To the right of Gamgès sat Pippand, who was acting as best man with the best dramatic flair whereof he was capable, which regrettably was not very good: he looked as if he were about to kill someone with his wineglass. Fortunately, no one noticed him at all, while Sacqueville-Danglars and Buttrebeurrousse, who sat to Samouard's left, smiled to perfection, Sacqueville-Danglars because he was sure of succeeding in his plans, Buttrebeurrousse in anticipation of the Vieux Vignobles. Next to Morrie sat Samouard's venerable and apoplectic old father, Hamphât Gamgès.

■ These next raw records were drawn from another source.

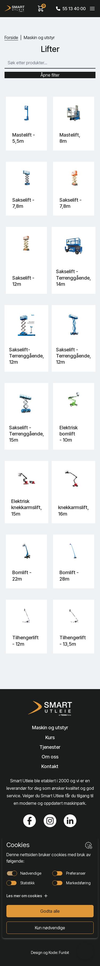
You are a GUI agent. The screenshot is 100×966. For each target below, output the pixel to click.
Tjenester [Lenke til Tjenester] (49, 747)
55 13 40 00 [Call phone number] (71, 8)
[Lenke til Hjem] (50, 708)
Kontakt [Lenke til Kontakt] (49, 766)
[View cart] (40, 8)
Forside (11, 37)
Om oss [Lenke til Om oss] (50, 757)
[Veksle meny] (92, 8)
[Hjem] (15, 8)
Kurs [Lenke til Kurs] (50, 737)
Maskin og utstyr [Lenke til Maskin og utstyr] (50, 727)
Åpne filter (50, 75)
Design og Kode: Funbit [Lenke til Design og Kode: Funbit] (50, 952)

"My son knows how to do these things comme il faut," he proudly told M. Morrie. "There are some not far away" - he glanced at Sacqueville-Danglars - "who would refuse a glass of wine, or even their mistress, to their best friends, if they lived in a golden palace. Not so Samouard."

"Good old Samouard!" cried Buttrebeurrousse. "Speech! Speech!"

Samouard Gamgès rose and declaimed, his voice reverberating through the air of the café with penetrating resonance: "Eh bien, my dear Cotolons, Gamgès, Sacqueville-Dangars, Buttrebeurrousses, and in especial my patron M. Morrie," announced Gamgès. "I have called you together for two purposes. Firstly, to thank you all for this attestation of friendship you show me in coming to this humble but loving feast, and especially to Monsieur Morrie for patronizing me with such condescension, and Pippand for giving up the girl for me."